Coisas de quem sai de casa cedo: desde que me mudei pra São Paulo, com 17 anos, tinha um medo louco de perder algum comprovante de pagamento. Até hoje eu guardava a minha primeira pasta de contas. Com o passar do tempo, os comprovantes da PUC passaram de segurança a item de recordação.

A torre de papéis
A torre de papéis

O processo de organização é o mesmo desde então: uma pasta do ano com todas as contas lá dentro. Nos primeiros anos era uma pasta sanfonada com uma tab pra cada conta: Telesp, PUC, aluguel de telefone… deu pra sacar a idade das tralhas? Depois, passei a colocar tudo em uma única pasta (método aprovado por Marie Kondo, ufa!).

Duas infos importantes sobre o medo de jogar fora os comprovantes: no caso de contas, basta guardar as dos últimos 5 anos. E no caso de prestadores de luz, água, telefone, cartões de crédito, basta guardar aquele comprovante de quitação de débitos que eles mandam anualmente.

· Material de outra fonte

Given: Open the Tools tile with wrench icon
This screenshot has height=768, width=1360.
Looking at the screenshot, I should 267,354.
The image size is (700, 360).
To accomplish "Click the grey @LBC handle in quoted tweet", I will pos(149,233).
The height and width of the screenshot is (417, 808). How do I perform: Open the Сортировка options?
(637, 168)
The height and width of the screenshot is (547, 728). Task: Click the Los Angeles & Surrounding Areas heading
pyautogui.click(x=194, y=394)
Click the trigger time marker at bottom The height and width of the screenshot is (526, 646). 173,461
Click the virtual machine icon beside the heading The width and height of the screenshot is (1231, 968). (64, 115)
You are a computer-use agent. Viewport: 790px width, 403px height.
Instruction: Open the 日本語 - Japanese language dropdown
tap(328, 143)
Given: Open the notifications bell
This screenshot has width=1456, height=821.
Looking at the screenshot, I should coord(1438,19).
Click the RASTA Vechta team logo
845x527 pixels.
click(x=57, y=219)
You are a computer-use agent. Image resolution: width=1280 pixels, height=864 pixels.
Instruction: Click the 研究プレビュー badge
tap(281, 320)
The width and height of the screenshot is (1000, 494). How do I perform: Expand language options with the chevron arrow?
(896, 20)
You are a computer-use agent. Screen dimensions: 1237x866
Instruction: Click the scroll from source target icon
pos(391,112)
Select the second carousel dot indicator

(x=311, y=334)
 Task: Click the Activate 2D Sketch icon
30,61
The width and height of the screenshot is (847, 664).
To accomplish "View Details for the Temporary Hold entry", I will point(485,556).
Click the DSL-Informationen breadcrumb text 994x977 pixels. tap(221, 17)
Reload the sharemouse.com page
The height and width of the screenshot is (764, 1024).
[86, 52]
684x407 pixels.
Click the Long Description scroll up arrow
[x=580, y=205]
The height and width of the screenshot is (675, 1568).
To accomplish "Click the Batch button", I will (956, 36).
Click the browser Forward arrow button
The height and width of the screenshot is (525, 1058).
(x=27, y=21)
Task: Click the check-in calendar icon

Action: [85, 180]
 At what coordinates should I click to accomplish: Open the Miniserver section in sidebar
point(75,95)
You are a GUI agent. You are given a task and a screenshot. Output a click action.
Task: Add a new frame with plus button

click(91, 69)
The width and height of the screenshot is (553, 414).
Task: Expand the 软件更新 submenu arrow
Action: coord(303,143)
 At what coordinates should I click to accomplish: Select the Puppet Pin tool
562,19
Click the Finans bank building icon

A ordem de Marie Kondo é jogar TUDO que não precisar ser guardado fora. Com isso, as pastas antes de 2009 foram descartadas sem dó (e ainda me diverti usando um picotador de papel).

Dos cadernos

Eu sempre tive o costume de anotar tudo na aula e passar a limpo nos cadernos ao chegar em casa. Eram tão bem cuidadinhos que ainda guardava alguns cadernos do colégio e vários da faculdade ainda estavam guardados. Até agora foram os objetos que mais passei tempo manuseando pra ver se realmente já conseguia me desprender deles. Óbvio que vários ainda ficaram. Vai que um dia eu queira rever minhas anotações de história medieval? 😀

Um caderninho de mixtapes
O caderninho de mixtapes

Outro caderno que achei na limpa foi o de mixtapes. Eu nem lembrava disso, mas tinha o costume de criar listas de música em um caderno especial. Tirei uma foto do bichinho pra posteridade e criei as playlists no Deezer. A seleção é meio duvidosa, meio sofrida, mas me faz voltar no tempo rapidinho.

O que sumiu entre
O que sumiu entre “The leftovers” e “Greys Anatomy”

Balanço: uma belíssima pilha de papéis para reciclar e algumas playlists na Deezer.

Bônus: ano que vem é só pegar a pasta de 6 anos atrás, jogar a papelada fora e usar no ano corrente.